# SchH/IPO Clubs/Trainers



## ARshuter (Mar 3, 2017)

Trying to find a club near me. Greensburg, PA. 30 miles east of Pittsburgh, Pa. I contacted one club over 6 weeks ago but never got a return email or phone call. I also noticed no activity on their web page and facebook page. Can anyone help me find a club?


----------



## Jax08 (Feb 13, 2009)

There are a few in your area. Different organizations you can look into to. USCA, DVG, GSDCA. Below are the USCA clubs.

Go to here for PA clubs
https://www.germanshepherddog.com/region-events/?cy=2017&cm=03&re=ne

And here for Ohio clubs
https://www.germanshepherddog.com/region-events/?cy=2017&cm=03&re=me

Expect to drive a distance. I drive 3 hours north to my club and 3 hours south to a helper I work with.


----------



## wolfstraum (May 2, 2003)

Contact Joeri Veth at Northern Borders LLC for training....he has a facebook page


I am near Monroeville - we train in Darlington, Beaver County....there is also a club, Keystone Buckeye Hundesport....but need to contact Joeri or his fiance Katie 

Mountaineer in WV is probably closer...Joe Gribbons



Lee


----------



## MineAreWorkingline (May 2, 2015)

wolfstraum said:


> Contact Joeri Veth at Northern Borders LLC for training....he has a facebook page
> 
> 
> I am near Monroeville - we train in Darlington, Beaver County....there is also a club, Keystone Buckeye Hundesport....but need to contact Joeri or his fiance Katie
> ...


There is a place to train in Darlington?


----------



## Jax08 (Feb 13, 2009)

Amanda Homan is in State College. She's a national/world level competitor and also a private trainer.
https://www.facebook.com/completecanine10/?pnref=about.overview


----------



## wolfstraum (May 2, 2003)

MineAreWorkingline said:


> There is a place to train in Darlington?

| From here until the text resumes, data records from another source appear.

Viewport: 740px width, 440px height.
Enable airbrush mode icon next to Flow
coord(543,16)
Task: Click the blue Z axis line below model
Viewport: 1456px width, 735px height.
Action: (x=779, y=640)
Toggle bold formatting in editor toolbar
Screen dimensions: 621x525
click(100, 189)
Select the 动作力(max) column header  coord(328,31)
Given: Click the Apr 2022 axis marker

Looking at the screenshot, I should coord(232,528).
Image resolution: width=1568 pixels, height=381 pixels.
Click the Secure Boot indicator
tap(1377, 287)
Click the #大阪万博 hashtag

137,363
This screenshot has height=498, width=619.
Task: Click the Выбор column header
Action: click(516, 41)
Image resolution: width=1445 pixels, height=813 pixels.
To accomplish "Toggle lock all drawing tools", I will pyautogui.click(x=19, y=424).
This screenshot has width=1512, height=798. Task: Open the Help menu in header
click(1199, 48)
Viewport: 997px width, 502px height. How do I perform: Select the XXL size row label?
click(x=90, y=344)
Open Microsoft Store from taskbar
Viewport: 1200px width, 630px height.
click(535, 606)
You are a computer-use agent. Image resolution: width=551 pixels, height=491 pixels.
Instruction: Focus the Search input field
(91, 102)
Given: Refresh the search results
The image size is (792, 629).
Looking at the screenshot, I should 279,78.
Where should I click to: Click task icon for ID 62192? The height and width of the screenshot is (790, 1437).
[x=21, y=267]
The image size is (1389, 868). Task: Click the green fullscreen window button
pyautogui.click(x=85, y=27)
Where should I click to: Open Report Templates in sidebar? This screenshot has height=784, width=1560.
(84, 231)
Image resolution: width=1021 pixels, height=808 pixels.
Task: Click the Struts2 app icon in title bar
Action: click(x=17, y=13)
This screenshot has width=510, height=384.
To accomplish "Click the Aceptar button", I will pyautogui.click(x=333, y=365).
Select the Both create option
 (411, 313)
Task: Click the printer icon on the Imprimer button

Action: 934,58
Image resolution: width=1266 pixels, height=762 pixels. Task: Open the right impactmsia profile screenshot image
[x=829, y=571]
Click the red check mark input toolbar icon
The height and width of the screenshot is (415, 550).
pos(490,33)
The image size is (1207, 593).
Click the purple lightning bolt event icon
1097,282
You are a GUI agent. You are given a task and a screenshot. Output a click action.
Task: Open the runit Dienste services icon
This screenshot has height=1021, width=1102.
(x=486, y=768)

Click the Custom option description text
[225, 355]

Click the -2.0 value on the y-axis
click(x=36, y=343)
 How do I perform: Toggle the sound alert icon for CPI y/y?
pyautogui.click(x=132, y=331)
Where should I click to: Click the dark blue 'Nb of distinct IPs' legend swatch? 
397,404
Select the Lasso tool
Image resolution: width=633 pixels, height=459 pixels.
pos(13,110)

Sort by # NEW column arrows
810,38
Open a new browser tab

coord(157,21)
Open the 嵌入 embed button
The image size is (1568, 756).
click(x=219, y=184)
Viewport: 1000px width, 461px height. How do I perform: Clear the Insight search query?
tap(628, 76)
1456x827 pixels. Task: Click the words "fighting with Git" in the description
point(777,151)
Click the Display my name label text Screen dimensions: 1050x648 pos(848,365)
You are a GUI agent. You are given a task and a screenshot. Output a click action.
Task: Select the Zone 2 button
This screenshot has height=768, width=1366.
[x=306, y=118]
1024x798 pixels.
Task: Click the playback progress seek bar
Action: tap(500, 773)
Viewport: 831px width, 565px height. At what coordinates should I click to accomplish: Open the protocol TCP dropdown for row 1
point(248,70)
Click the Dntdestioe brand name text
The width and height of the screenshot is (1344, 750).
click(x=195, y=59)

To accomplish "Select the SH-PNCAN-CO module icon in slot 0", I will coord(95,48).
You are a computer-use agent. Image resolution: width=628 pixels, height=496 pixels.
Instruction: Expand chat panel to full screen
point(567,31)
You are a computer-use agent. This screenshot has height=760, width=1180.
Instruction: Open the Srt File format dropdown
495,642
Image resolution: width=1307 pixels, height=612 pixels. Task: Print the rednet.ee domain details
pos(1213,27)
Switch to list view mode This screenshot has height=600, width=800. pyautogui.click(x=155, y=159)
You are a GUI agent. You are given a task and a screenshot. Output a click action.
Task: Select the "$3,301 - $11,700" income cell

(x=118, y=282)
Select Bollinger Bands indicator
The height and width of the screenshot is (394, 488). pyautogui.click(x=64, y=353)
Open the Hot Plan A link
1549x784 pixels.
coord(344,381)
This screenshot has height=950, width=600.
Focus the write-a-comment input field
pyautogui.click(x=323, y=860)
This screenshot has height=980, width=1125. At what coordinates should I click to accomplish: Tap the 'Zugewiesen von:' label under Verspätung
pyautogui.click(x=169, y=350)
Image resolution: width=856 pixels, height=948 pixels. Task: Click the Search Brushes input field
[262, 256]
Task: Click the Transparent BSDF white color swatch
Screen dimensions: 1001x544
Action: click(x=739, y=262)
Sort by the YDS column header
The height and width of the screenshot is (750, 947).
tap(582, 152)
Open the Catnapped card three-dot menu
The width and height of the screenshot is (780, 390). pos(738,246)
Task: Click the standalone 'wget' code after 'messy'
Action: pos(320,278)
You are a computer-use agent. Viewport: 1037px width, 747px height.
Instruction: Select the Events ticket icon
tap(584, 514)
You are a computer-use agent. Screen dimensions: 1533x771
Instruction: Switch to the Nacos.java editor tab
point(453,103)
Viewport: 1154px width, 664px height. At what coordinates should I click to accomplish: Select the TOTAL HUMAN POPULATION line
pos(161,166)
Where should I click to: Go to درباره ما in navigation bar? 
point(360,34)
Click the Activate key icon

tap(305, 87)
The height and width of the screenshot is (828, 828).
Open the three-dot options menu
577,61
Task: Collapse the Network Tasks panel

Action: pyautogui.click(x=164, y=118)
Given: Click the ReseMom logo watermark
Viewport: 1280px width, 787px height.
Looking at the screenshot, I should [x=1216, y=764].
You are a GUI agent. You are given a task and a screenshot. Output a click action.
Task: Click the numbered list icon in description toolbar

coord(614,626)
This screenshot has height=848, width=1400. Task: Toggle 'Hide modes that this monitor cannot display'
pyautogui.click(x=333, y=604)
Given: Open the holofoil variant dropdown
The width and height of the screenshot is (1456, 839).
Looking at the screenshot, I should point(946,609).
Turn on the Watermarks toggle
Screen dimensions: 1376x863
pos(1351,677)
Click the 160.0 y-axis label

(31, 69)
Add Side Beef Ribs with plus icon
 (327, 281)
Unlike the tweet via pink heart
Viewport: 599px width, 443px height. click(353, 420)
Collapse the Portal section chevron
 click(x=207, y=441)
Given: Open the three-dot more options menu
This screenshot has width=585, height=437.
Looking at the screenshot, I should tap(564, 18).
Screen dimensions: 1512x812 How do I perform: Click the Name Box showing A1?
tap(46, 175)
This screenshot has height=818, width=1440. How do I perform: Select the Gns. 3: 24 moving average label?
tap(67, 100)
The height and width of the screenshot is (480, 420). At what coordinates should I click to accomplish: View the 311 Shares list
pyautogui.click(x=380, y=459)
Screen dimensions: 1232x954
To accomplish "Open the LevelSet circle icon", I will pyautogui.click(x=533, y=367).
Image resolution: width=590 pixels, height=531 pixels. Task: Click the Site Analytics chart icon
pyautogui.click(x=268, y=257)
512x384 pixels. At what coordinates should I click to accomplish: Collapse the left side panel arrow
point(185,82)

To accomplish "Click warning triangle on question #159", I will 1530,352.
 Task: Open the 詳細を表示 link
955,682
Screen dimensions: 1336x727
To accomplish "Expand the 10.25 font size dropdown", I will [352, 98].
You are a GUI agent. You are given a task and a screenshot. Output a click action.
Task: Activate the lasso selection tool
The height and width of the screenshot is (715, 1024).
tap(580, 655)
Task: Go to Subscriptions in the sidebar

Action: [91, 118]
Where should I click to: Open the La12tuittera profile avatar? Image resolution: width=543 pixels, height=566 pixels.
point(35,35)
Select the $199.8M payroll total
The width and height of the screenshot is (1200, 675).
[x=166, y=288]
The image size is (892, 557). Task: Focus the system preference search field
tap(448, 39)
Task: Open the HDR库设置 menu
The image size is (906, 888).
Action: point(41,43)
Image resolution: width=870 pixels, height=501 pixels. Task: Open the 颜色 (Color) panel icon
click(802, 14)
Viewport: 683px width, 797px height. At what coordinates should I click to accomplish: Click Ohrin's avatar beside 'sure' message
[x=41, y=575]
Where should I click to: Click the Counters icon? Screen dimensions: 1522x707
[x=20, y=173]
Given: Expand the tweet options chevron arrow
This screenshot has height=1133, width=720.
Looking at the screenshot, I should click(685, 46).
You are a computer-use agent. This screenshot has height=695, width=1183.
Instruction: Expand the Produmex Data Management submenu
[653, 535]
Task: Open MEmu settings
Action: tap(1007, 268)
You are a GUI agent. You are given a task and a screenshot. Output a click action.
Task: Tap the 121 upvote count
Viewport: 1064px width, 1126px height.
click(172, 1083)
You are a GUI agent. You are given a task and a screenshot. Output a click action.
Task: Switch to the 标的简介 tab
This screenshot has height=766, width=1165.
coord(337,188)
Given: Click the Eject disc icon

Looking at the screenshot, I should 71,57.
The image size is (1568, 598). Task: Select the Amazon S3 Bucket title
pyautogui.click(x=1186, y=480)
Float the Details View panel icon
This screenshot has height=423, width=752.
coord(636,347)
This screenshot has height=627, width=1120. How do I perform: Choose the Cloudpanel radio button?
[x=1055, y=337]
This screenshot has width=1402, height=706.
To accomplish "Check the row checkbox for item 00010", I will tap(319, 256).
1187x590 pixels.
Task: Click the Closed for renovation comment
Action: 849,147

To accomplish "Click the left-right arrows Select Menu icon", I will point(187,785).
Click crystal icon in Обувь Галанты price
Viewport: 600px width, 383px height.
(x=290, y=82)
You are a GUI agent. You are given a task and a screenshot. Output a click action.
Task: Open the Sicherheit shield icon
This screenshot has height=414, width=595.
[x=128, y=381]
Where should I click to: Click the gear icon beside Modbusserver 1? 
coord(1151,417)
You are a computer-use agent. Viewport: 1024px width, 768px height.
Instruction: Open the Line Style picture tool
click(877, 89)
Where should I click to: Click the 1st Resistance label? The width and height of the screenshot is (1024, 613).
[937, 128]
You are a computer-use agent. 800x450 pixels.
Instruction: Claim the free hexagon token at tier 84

Yes - Northern Borders LLC - Joeri Veth from the Netherlands, WUSV competitor....now living in Darlington, PA



Lee


----------



## ARshuter (Mar 3, 2017)

wolfstraum said:


> Contact Joeri Veth at Northern Borders LLC for training....he has a facebook page
> 
> 
> I am near Monroeville - we train in Darlington, Beaver County....there is also a club, Keystone Buckeye Hundesport....but need to contact Joeri or his fiance Katie
> ...


I never came across this one I'll have to check into it. I contacted one called Penn-Ohio but never heard back from them. I am actually in New Alexandria. 
I really would like to just visit a club for now and see if this is for us (dog and me). After I posted this I discovered a few other disciplines that maybe more of what I'm looking for.


----------



## wolfstraum (May 2, 2003)

It is a new club (USCA) so may not have been on the website when you were looking.....connected to a professional trainer's business....most people do privates with Joeri and some become club members....they have a CGC event this weekend I think, connected to the Beaver Valley Kennel Club...so maybe look that up and arrange a visit. Also, there are 2 upcoming trials in April and May.


Lee


----------



## ARshuter (Mar 3, 2017)

Lee,
We are going to Westmoreland County Obedience Training Center this weekend to take the CGC test. I think it's Saturday. I see your a breeder wish I would have found you a year ago when I was looking. I will be again in the year so I'll keep you in mind, if that's OK. I would love to get together and pick your brain sometime. Where in Monroeville are you located? I grew up in that area, Turtle Creek, although I moved from there 35 years ago.
Thanks,
Alan


----------



## wolfstraum (May 2, 2003)

I have gone to WCOTC on and off through the years.....

No problem - give me a call sometime


Lee


----------



## cherub737 (May 31, 2010)

Von IBSO K9 (Joe and Lindsay Brockington) are about 3 hrs from you...I'm sure they could help and also offer private lessons. Our Long Island group travels to see them. Great people and Joe really knows his stuff


----------